The judge said: ‘The offences which you have been convicted span a period of 27 years from 1988 to 2015. The offences perpetrated by you had one thing in common, namely that there was a professional relationship between you and each of the victims in this case. You were the criminal defence solicitor instructed to represent each victim, and they were your lay clients at the time you sexually assaulted them.’
She said all of Harris’ victims had placed their trust in him as their lawyer. ‘You were the one person on whom they should have been able to rely to advise and steer them through the situation they found themselves in vis a vis the criminal justice system.’
All of the assaults against Harris’ male victims took place in the police cells at Charles Cross police station, Plymouth or in the cells at Plymouth magistrates’ court.
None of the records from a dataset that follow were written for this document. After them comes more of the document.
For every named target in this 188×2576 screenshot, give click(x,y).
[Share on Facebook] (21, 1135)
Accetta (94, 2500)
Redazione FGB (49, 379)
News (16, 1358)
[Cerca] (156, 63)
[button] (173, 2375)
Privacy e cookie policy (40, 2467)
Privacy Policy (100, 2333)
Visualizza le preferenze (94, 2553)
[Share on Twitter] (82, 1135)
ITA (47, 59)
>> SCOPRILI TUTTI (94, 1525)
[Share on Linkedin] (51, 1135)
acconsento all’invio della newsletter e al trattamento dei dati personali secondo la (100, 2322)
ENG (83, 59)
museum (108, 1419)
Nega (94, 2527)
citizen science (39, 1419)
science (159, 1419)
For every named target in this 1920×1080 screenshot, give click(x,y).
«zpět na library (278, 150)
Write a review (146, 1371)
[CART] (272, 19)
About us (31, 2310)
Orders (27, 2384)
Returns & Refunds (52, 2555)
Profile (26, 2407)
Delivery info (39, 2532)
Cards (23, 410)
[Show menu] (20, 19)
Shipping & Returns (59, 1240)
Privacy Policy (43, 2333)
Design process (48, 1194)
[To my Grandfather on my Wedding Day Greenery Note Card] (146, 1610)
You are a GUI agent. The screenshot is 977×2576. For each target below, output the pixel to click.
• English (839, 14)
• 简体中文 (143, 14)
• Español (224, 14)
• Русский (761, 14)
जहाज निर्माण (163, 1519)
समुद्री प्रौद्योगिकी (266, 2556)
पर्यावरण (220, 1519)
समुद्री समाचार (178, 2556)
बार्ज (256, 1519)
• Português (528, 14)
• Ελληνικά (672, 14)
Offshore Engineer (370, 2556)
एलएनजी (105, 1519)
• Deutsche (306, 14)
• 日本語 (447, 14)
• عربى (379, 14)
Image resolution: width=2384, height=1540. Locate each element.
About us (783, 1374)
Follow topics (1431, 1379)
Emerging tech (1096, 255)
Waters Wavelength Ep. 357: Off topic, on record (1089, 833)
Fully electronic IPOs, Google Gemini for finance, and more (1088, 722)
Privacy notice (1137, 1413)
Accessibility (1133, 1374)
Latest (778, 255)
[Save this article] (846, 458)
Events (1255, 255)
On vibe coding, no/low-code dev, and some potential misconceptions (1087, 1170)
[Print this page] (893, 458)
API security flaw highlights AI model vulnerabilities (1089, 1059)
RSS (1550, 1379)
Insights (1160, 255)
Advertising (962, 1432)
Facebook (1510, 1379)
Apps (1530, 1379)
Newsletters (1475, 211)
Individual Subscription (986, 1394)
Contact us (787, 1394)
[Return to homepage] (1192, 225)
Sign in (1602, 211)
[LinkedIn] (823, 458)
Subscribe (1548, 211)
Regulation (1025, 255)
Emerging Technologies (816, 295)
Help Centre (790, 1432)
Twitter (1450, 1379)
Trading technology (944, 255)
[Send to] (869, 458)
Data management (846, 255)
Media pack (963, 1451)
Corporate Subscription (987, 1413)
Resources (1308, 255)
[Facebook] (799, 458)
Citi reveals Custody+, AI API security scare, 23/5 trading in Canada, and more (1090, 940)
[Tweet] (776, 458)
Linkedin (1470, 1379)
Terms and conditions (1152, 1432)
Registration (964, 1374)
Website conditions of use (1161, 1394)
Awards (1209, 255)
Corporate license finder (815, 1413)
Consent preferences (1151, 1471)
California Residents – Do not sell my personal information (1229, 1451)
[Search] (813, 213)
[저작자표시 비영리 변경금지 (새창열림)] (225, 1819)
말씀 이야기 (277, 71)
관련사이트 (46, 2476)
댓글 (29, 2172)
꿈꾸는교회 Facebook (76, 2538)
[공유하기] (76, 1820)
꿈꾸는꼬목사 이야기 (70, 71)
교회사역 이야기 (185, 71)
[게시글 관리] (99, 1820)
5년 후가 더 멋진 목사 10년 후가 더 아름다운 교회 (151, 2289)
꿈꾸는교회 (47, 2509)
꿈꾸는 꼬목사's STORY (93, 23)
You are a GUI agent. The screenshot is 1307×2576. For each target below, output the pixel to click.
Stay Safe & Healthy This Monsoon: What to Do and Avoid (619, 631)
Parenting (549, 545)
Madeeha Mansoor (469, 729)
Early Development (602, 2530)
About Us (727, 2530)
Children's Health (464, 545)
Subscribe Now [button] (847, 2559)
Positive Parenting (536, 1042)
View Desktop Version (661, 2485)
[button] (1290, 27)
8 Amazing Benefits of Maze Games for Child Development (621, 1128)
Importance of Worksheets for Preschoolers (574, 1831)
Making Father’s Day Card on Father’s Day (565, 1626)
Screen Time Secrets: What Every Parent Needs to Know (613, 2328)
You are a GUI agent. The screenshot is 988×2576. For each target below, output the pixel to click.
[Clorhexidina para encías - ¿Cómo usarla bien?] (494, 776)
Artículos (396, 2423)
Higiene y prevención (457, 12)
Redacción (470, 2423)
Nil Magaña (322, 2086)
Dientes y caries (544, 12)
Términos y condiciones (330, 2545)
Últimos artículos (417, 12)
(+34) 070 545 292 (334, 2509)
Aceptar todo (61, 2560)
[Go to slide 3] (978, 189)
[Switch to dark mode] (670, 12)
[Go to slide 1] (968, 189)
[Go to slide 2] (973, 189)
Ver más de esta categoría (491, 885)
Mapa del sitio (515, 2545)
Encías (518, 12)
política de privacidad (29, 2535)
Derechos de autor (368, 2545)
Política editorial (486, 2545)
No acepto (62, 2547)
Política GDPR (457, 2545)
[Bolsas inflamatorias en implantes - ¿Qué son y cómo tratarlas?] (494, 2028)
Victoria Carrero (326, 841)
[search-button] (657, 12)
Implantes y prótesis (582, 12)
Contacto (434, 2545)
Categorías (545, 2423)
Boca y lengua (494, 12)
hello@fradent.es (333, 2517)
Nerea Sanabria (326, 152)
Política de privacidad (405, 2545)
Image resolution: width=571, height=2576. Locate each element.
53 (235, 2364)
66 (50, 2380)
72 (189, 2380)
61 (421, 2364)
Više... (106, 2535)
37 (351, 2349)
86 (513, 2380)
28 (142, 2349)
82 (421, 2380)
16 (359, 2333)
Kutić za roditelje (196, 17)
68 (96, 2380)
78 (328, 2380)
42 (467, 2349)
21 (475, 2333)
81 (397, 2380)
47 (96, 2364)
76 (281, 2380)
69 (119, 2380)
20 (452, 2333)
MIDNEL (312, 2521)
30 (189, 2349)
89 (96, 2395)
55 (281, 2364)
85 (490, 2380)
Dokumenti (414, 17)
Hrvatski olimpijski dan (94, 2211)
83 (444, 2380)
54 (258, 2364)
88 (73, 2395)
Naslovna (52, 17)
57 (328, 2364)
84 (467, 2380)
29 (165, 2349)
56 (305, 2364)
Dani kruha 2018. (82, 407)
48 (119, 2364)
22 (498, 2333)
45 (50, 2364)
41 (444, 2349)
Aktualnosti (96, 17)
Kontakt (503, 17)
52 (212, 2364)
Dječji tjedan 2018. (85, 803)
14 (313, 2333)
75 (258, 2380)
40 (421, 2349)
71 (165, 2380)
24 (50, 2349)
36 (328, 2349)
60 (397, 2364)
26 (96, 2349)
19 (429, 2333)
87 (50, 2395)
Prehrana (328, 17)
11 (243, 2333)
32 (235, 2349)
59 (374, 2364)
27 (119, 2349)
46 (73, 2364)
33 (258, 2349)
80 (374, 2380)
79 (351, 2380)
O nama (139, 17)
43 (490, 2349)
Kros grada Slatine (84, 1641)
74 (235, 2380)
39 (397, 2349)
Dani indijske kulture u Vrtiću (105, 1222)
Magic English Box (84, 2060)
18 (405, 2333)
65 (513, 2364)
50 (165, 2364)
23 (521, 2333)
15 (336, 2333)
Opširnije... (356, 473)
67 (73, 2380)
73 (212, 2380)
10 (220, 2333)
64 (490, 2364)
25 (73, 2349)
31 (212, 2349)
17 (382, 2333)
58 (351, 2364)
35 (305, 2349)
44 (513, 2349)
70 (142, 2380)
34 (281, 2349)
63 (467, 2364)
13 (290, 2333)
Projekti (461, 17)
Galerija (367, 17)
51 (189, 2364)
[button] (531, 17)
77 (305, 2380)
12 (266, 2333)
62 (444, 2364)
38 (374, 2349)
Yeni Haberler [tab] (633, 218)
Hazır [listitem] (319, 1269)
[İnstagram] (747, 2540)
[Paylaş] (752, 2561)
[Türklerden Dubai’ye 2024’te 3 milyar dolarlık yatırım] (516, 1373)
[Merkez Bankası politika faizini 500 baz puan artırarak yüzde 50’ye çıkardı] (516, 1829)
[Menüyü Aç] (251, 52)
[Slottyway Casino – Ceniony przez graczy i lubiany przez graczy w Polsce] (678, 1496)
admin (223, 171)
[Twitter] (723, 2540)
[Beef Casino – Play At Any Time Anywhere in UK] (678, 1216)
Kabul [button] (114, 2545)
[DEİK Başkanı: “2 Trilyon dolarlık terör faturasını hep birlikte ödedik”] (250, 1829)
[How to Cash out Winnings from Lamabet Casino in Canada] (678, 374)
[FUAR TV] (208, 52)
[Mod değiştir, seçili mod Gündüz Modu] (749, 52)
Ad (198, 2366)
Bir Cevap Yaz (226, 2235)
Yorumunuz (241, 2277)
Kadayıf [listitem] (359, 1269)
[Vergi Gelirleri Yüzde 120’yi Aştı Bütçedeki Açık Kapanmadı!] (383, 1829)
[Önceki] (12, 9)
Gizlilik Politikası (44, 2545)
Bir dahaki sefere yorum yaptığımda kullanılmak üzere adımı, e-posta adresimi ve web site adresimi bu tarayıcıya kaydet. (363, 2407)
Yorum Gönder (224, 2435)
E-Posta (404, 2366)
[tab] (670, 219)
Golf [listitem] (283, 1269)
The judge added: ‘With the exception [of one victim], every victim spoke about how they felt unable to complain about your conduct towards them because of the imbalance of power between you and them. Given your familiarity to a number of victims who were repeat offenders and by extension, repeat clients, you must have appreciated that they were exactly the sort of people who would not complain about your conduct towards them, and so they were easy targets who you were able to exploit for your own sexual gratification.’
Sentencing Harris to a total of 13 years imprisonment made up of consecutive and concurrent sentences, the judge told Harris he was ‘supposed to be there to help [the victims] navigate the criminal justice system, not sexually abuse them in the midst of it’.
A sexual harm prevention order was not imposed and no order for costs was made.
Before rising, the judge commended the work of Anne Whyte KC, prosecuting, and Christine Agnew KC, defending. She said she wanted to acknowledge ‘the privilege that it has been for me to preside over a case where there has been such remarkable professionalism from counsel throughout the whole course of this trial’. The barristers’ work had been an ‘exemplary exhibition’ of professionalism, the judge said.